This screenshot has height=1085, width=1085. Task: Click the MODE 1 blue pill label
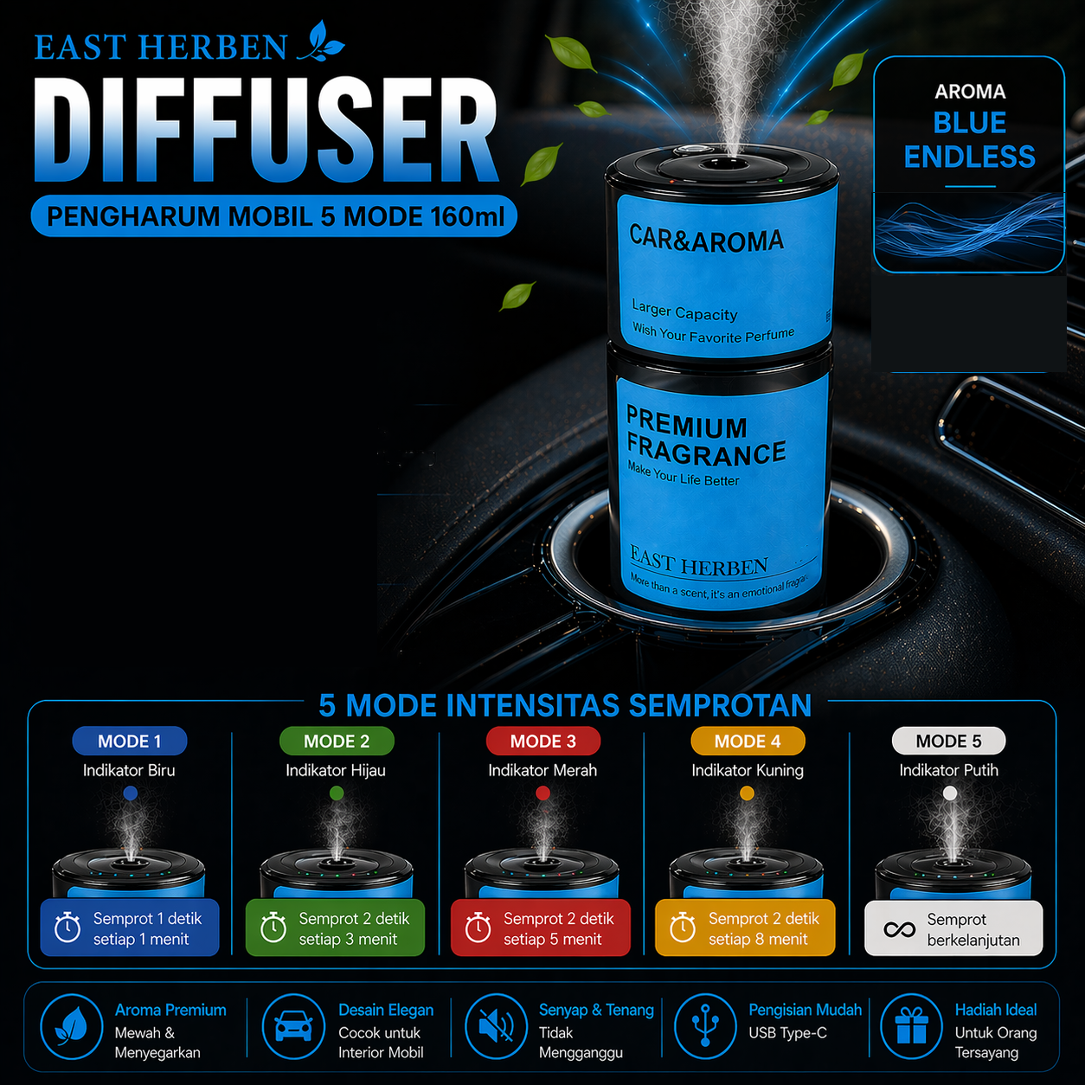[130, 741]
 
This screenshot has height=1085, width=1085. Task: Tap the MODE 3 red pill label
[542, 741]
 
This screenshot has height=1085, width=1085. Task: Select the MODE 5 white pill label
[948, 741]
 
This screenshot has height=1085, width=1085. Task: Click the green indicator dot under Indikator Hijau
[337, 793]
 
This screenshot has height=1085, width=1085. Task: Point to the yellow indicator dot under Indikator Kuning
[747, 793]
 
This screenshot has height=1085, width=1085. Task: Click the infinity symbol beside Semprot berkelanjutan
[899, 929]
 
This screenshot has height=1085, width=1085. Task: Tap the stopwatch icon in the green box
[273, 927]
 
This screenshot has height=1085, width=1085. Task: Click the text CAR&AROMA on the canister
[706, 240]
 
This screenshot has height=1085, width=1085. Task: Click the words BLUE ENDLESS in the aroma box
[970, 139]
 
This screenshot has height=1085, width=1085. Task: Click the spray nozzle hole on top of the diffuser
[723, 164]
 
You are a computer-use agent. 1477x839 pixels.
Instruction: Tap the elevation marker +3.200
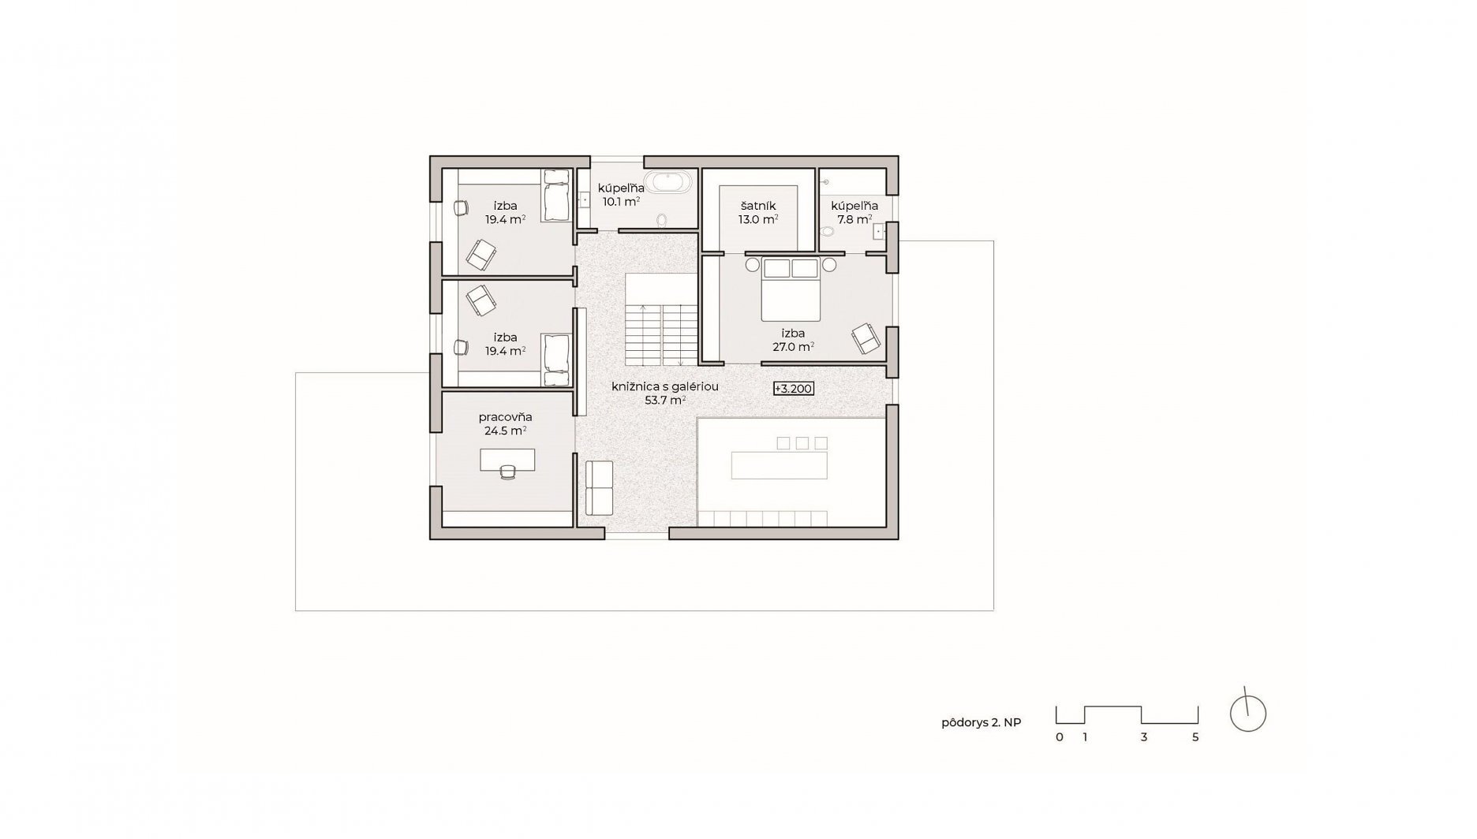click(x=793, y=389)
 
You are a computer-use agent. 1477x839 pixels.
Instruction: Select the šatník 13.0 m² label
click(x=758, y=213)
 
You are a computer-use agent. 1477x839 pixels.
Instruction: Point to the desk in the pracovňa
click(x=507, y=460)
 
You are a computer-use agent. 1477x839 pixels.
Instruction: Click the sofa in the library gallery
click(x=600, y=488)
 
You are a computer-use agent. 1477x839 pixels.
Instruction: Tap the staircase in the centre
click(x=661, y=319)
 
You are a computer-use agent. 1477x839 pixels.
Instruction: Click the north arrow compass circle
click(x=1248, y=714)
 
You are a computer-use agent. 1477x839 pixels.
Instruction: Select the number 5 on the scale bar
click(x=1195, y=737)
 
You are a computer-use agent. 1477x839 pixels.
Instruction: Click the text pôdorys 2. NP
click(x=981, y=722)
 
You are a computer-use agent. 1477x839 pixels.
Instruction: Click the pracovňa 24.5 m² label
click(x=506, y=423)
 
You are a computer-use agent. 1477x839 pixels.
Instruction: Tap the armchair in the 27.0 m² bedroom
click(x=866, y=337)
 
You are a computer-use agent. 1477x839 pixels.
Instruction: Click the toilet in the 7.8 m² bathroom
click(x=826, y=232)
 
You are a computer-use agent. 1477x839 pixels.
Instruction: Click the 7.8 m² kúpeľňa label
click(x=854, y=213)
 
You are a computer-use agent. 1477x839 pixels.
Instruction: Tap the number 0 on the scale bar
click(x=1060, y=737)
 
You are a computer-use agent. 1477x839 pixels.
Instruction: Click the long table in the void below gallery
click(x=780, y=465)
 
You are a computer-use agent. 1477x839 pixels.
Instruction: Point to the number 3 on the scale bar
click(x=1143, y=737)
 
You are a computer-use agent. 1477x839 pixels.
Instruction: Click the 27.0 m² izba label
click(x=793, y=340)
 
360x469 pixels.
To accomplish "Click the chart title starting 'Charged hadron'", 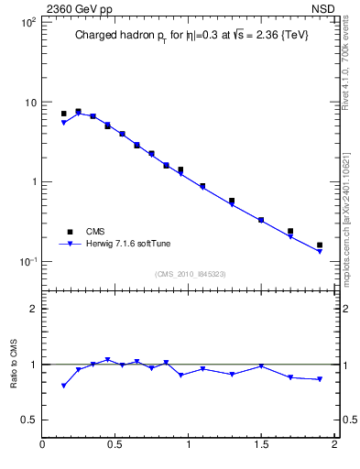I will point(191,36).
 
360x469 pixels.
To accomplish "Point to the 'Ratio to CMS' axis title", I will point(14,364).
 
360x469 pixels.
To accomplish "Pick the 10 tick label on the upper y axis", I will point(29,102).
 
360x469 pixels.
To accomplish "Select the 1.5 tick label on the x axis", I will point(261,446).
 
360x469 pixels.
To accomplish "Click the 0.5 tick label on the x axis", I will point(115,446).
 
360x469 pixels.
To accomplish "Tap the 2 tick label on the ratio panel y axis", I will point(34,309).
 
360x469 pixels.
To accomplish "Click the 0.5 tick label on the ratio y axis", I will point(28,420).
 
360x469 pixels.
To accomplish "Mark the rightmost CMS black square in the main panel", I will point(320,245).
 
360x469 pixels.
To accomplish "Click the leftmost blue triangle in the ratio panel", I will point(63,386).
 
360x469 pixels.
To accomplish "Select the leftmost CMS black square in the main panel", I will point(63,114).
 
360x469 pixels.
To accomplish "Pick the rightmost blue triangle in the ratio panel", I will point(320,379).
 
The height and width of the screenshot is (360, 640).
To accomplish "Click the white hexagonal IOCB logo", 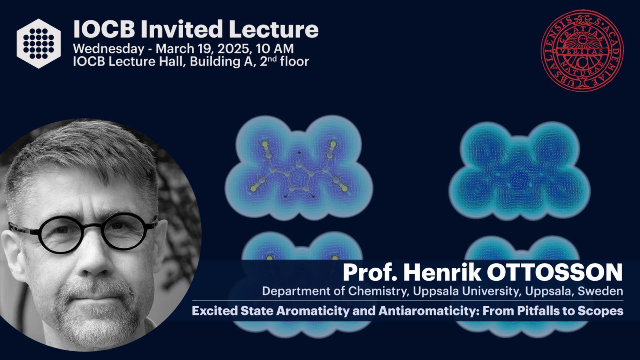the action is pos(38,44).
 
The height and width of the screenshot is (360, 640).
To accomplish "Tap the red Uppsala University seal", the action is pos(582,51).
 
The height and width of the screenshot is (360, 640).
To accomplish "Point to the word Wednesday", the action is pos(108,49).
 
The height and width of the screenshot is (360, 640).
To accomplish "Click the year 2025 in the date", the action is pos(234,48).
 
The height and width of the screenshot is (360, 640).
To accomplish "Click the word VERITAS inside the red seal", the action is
====
Task requirements. Starting at the line that contains "the aroma box" and ending at the line that contains "click(x=1060, y=737)", reproduce the data above with every coordinate in the answers scaled by 2.15 and rounded to the nearest whole number, halves rounded up, leaving the requests and all other numbers unchanged. Omit the pictures from your answer.

Task output.
This screenshot has height=1085, width=1085. Task: Click the words BLUE ENDLESS in the aroma box
[2086, 299]
 
This screenshot has height=1085, width=1085. Task: Click the spray nozzle hole on top of the diffuser
[1554, 353]
 
You are a computer-use agent. 1477x839 pixels.
Instruction: Tap the elevation marker +3.200
click(x=1705, y=836)
 
You are a computer-use agent. 1477x839 pixels.
Instruction: Select the šatník 13.0 m² label
click(x=1630, y=458)
 
You are a computer-use agent. 1477x839 pixels.
Instruction: Point to the desk in the pracovňa
click(x=1090, y=989)
 
You are a computer-use agent. 1477x839 pixels.
Instruction: Click the sofa in the library gallery
click(x=1290, y=1049)
 
You are a computer-use agent. 1477x839 pixels.
Instruction: Tap the staircase in the centre
click(x=1421, y=686)
 
You are a computer-use agent. 1477x839 pixels.
Instruction: Click the north arrow compass circle
click(x=2683, y=1535)
 
You are a computer-use agent. 1477x839 pixels.
Instruction: Select the number 5 on the scale bar
click(x=2569, y=1585)
 
You are a computer-use agent. 1477x839 pixels.
Instruction: Click the text pôdorys 2. NP
click(x=2109, y=1552)
 
You are a computer-use agent. 1477x839 pixels.
Instruction: Click the pracovňa 24.5 m² label
click(x=1088, y=909)
 
You are a computer-use agent. 1477x839 pixels.
Instruction: Tap the armchair in the 27.0 m² bedroom
click(x=1862, y=725)
 
You are a computer-use agent. 1477x839 pixels.
Instruction: Click the toilet in the 7.8 m² bathroom
click(x=1776, y=499)
 
You are a computer-use agent. 1477x839 pixels.
Instruction: Click the 7.8 m² kúpeľňa label
click(x=1836, y=458)
 
You are a computer-use agent. 1477x839 pixels.
Instruction: Tap the number 0 on the scale bar
click(x=2279, y=1585)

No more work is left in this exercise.